-------- Material to process --------

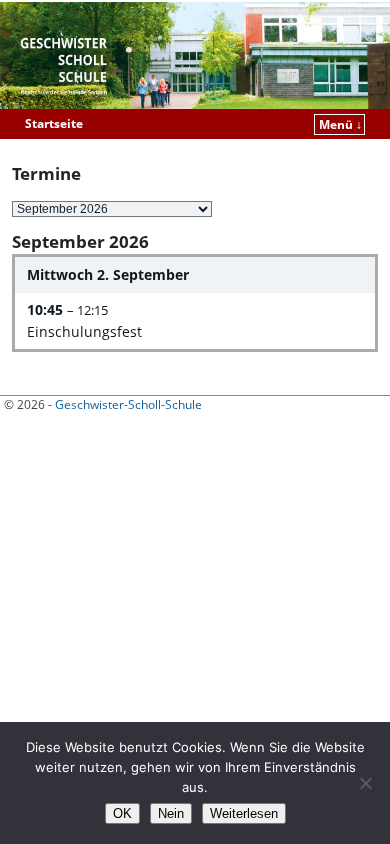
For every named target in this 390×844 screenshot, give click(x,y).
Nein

--------
-------- Material to process --------

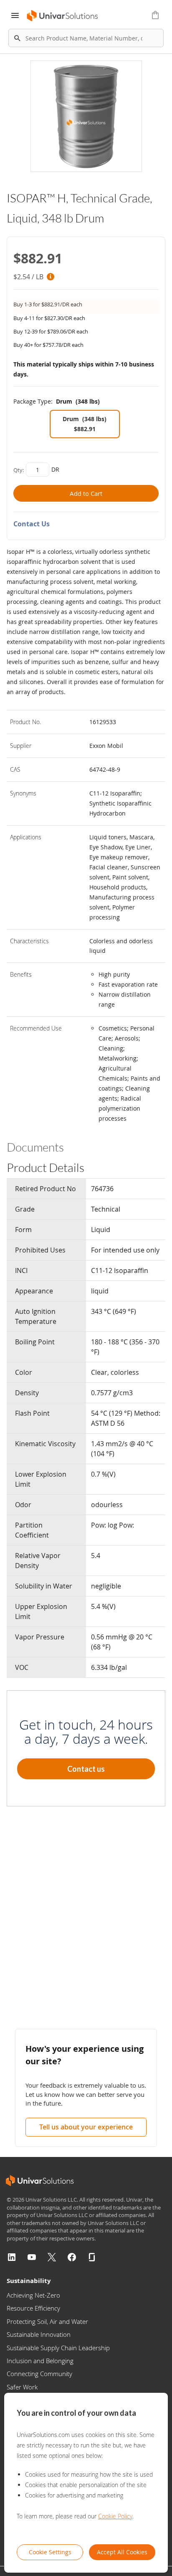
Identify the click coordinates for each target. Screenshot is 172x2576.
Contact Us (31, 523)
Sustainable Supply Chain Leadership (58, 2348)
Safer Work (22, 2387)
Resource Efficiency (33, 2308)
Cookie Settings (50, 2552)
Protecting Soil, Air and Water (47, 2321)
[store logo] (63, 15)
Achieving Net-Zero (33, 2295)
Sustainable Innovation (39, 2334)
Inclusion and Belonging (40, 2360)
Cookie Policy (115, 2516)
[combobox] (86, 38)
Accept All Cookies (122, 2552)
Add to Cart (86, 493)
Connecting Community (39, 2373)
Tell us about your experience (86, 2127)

--------
-------- Material to process --------

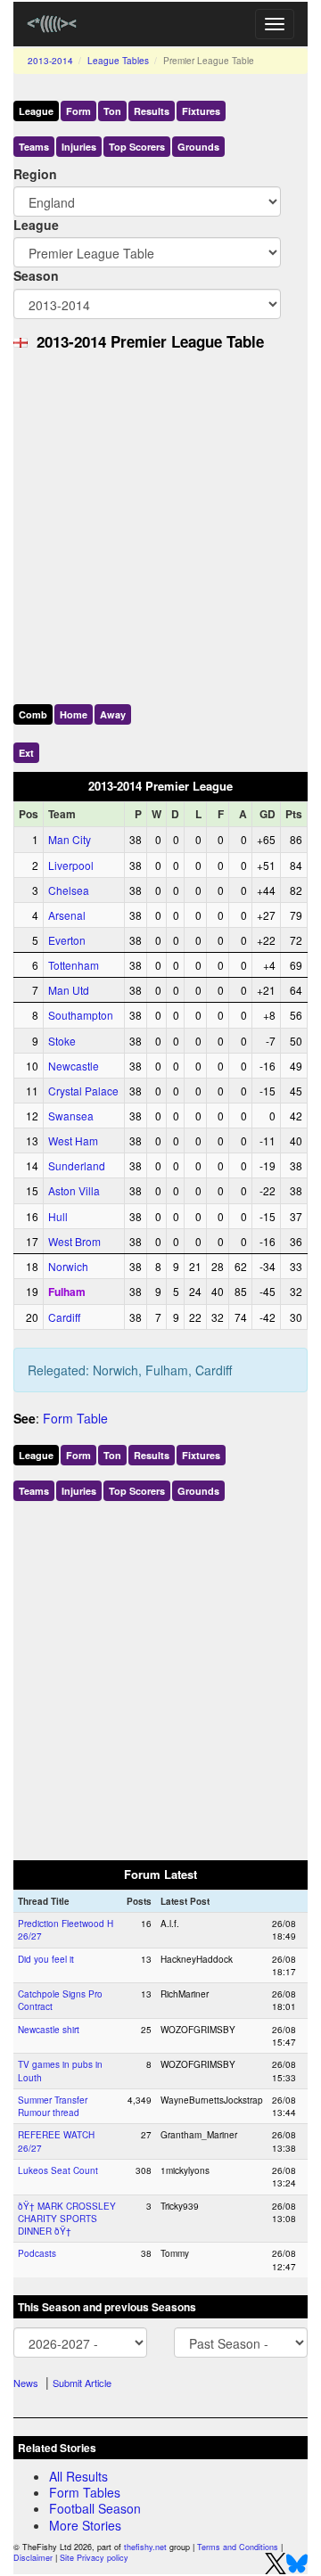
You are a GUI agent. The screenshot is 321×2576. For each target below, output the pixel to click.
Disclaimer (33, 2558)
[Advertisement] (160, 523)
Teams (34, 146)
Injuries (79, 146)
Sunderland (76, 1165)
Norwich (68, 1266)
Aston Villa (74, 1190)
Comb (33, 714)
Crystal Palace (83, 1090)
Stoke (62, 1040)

--------

◆ Work to be completed
For this exercise, please output exactly the lines above starting at the line with "Cookie Settings (50, 2552)" and ending at the line with "Tell us about your experience (86, 2127)", ends included.

◆ Reply
Cookie Settings (50, 2552)
Protecting Soil, Air and Water (47, 2321)
[store logo] (63, 15)
Achieving Net-Zero (33, 2295)
Sustainable Innovation (39, 2334)
Inclusion and Belonging (40, 2360)
Cookie Policy (115, 2516)
[combobox] (86, 38)
Accept All Cookies (122, 2552)
Add to Cart (86, 493)
Connecting Community (39, 2373)
Tell us about your experience (86, 2127)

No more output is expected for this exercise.